Dennis Young, co-owner, said he and Richard Hollins filed a request with the Hanover zoning department to allow the little Crosley wagon to return to the perch it's occupied for 50 years.
The wagon was placed on top of the pole in the 1960s by Gordon Lawhorn to advertise his auto salvage yard.
In Atlee Auto's zoning application to build a new auto repair shop on the property, Young and Hollins agreed to take the Crosley down, which they did at the beginning of August so they can move into the building later this month.
They responded to public sentiment to save the car by filing to amend their zoning proffers and to obtain a special exception to allow an unusual sign that's higher than the county limit of 16 feet. County filing fees cost more than $2,000.
The tentative date for the Hanover Planning Commission to hear the case is Oct. 21, said David Maloney, acting planning director.
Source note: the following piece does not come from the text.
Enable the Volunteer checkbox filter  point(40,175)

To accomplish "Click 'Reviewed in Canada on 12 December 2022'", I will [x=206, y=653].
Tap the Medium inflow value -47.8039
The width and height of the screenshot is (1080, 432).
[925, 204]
If approved by the planners that day, it would probably come before the Board of Supervisors in November.
Young and Hollins plan to have the Crosley body restored before returning it to the pole. The car has no engine or interior.
Posted by richnative on Aug. 15, 2010 - 9:19 a.m.
I really hope they get this done. I can remember as a child, now 61 years old, riding with my parents and older brother to my aunt and uncles place at the river and bugging my parents asking, "have we gotten to the car on the pole yet".